Abrí los ojos. Sentía el ruido de la hierba agitarse por los pasos de alguien. Tenía miedo, no había tenido miedo antes, pero ver lo que me estaba esperando debajo de la tierra me parecía una locura de la que no sabía qué esperar.
Los colores fueron los que se clavaron en mí mirar. Todo era demasiado alegre, demasiado excéntrico y brillantes. Verdes, amarillos, rojos por aquí y por allá. Hasta el cielo tenía un tono morado, casi mezclado entre el amarillo y el verde. La hierba, la tierra, todo, absolutamente todo tenía un color que no tendría normalmente.

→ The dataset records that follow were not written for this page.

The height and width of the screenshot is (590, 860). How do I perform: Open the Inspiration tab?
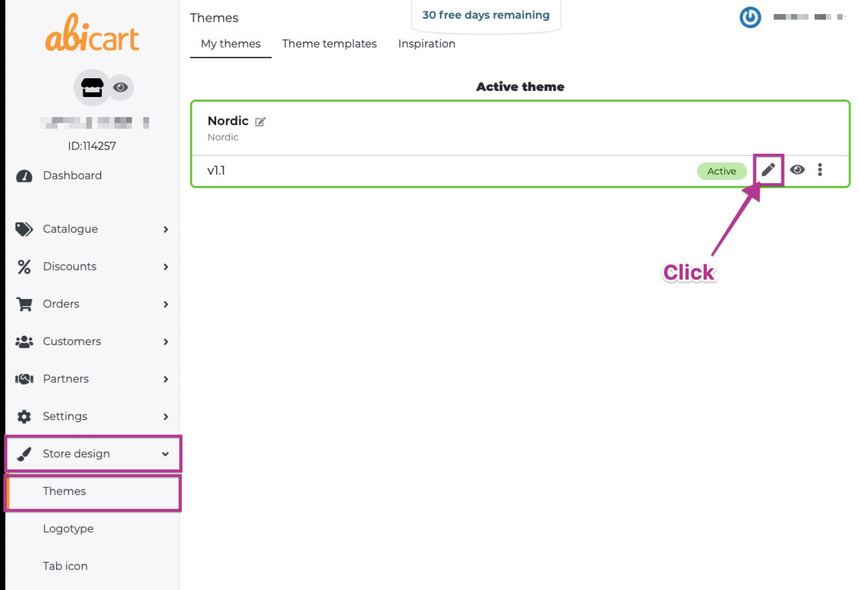[x=426, y=44]
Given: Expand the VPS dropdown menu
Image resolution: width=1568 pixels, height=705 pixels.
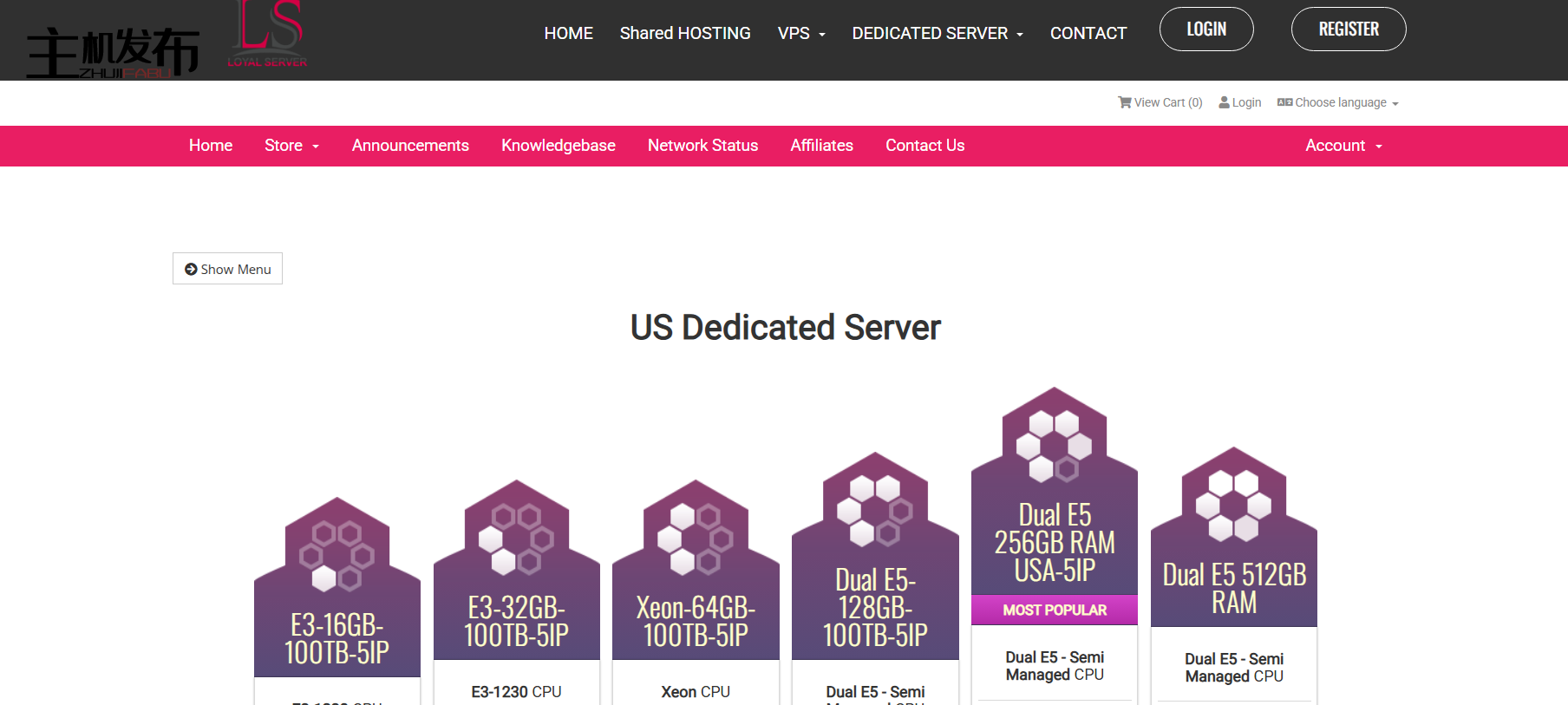Looking at the screenshot, I should (x=800, y=34).
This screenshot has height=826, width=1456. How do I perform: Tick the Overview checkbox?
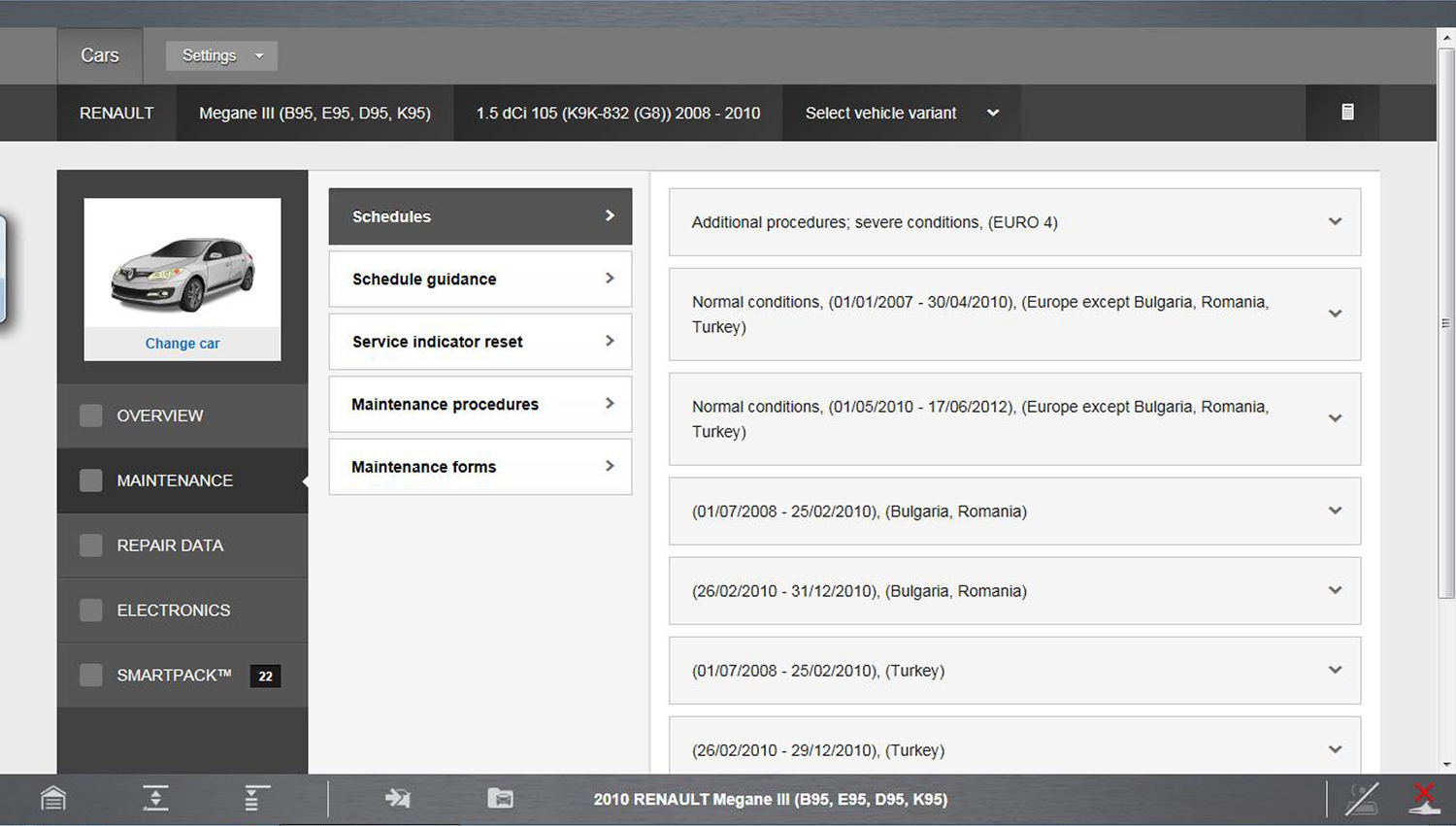(91, 415)
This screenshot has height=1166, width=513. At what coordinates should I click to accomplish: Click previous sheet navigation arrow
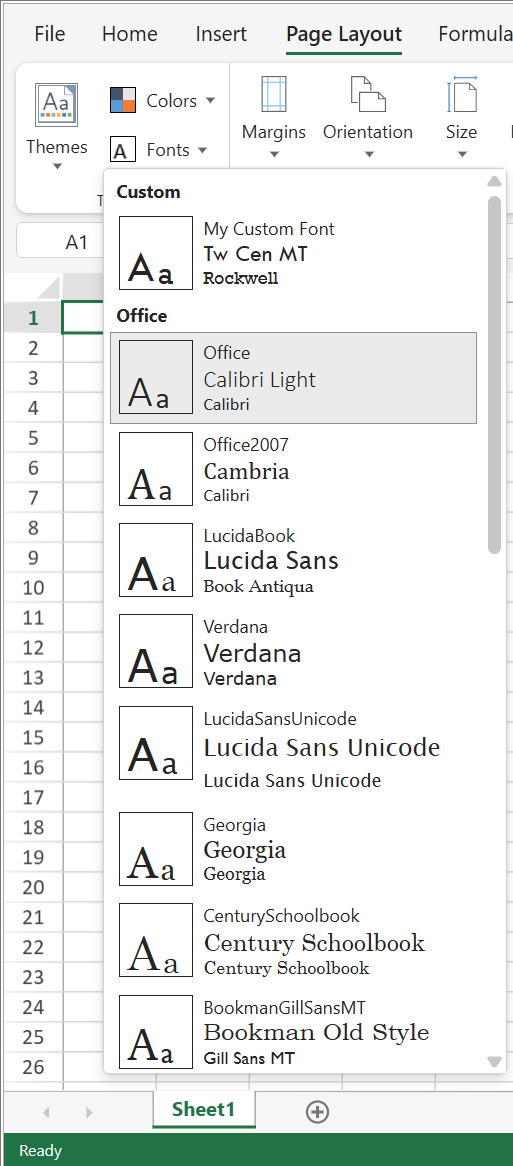tap(46, 1112)
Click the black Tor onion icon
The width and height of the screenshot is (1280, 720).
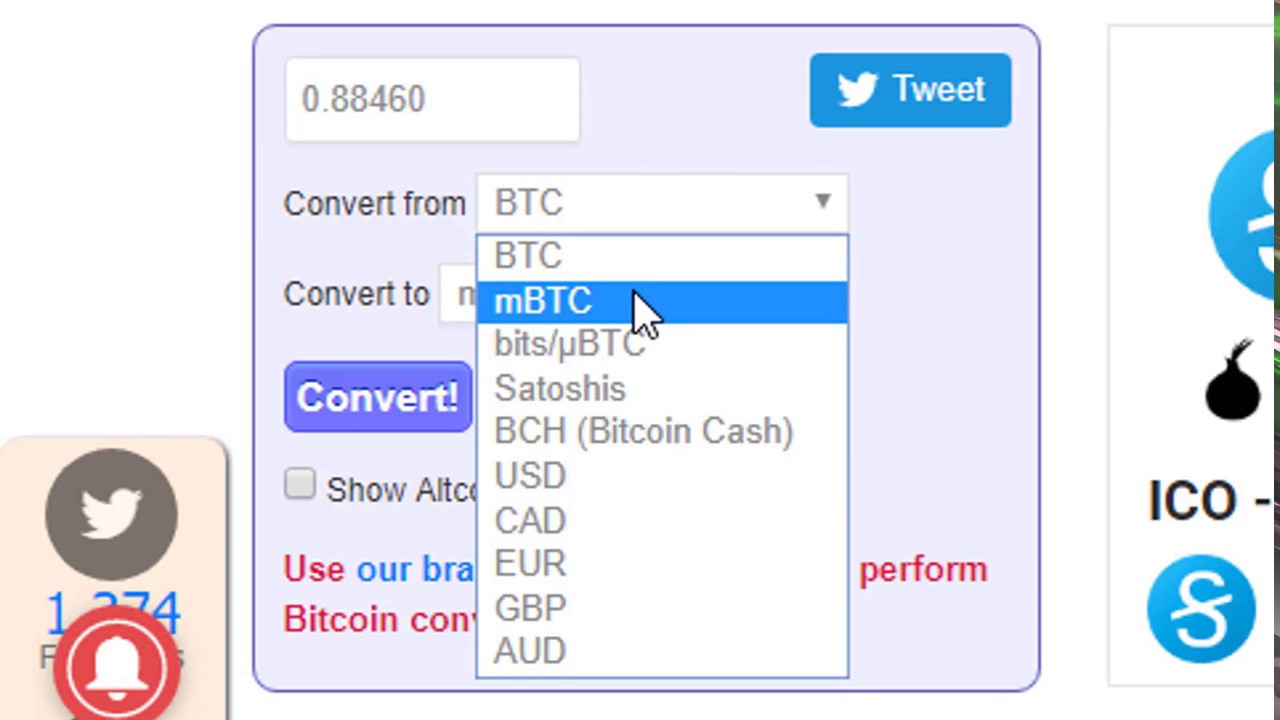pos(1233,382)
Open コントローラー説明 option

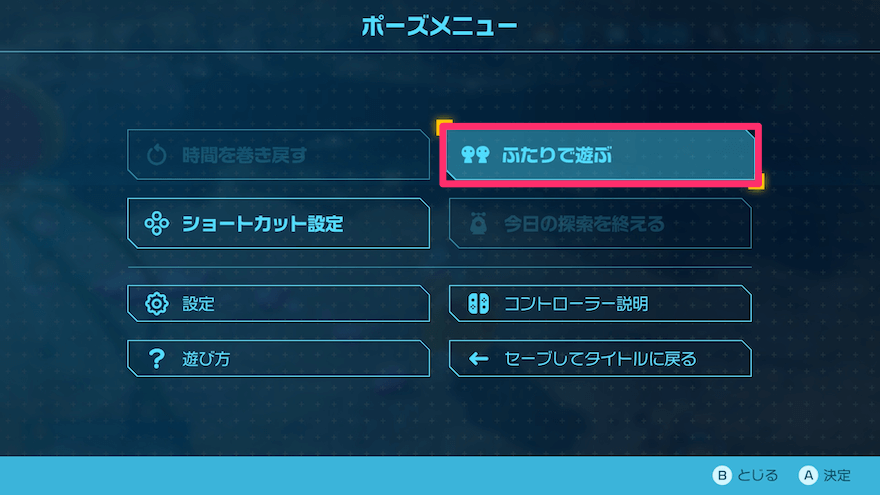[600, 303]
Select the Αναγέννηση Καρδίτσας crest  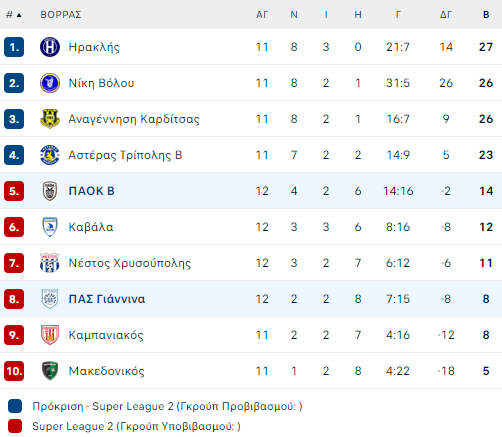coord(50,119)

—Bienvenido a la ciudad de los muertos —me atacó una horda de niños que cantaban casi gritando aquellas palabras. Me tomaron de la mano casi al trote llevándome por un camino de adoquines verdes que iban cambiando de color al ser pisados, volviéndose naranjas. Y ya creía que estaba al límite de mi cordura, quizás, alucinaba. Qué sé yo. A esta altura, me queda dudar de todo.
Al final, llegué a una choza roída donde los niños se perdieron y la vi a ella: estaba viva o muerta, tecnicismos ¿Qué más da? Estaba que era lo único que realmente me importaba. El vestido blanco que llevaba se camuflaba con la palidez que la muerte le había dado. Pero ahí estaba, de pie, sonriendo, extendiendo la mano para que la tomara y la acompañara a visitar la ciudad.